WHAT IS BEING ASKED =>
Each line from the one containing "Click the ログアウト" to the end of the entries is to be repeated exactly, and no other line.

[Saved entries]
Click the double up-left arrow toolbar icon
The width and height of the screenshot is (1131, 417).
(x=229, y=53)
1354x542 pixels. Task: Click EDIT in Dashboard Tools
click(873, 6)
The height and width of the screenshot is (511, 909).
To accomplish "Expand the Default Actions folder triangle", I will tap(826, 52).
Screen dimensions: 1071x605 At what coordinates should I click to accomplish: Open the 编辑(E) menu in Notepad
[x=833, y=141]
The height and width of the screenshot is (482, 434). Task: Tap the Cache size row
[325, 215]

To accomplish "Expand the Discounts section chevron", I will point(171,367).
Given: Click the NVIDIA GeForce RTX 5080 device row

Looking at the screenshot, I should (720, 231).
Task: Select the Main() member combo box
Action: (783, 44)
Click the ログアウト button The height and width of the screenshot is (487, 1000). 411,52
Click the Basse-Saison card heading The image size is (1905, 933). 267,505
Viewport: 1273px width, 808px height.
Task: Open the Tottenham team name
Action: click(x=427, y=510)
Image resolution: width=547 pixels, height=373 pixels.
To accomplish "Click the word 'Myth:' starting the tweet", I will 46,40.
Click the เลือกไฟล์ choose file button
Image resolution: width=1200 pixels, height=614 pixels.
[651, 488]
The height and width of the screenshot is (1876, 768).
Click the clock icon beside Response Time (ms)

EXPECTED ANSWER =>
Click the ログアウト button The height and width of the screenshot is (487, 1000). 411,52
Click the Basse-Saison card heading The image size is (1905, 933). 267,505
Viewport: 1273px width, 808px height.
Task: Open the Tottenham team name
Action: click(x=427, y=510)
Image resolution: width=547 pixels, height=373 pixels.
To accomplish "Click the word 'Myth:' starting the tweet", I will 46,40.
Click the เลือกไฟล์ choose file button
Image resolution: width=1200 pixels, height=614 pixels.
[651, 488]
The height and width of the screenshot is (1876, 768).
Click the clock icon beside Response Time (ms)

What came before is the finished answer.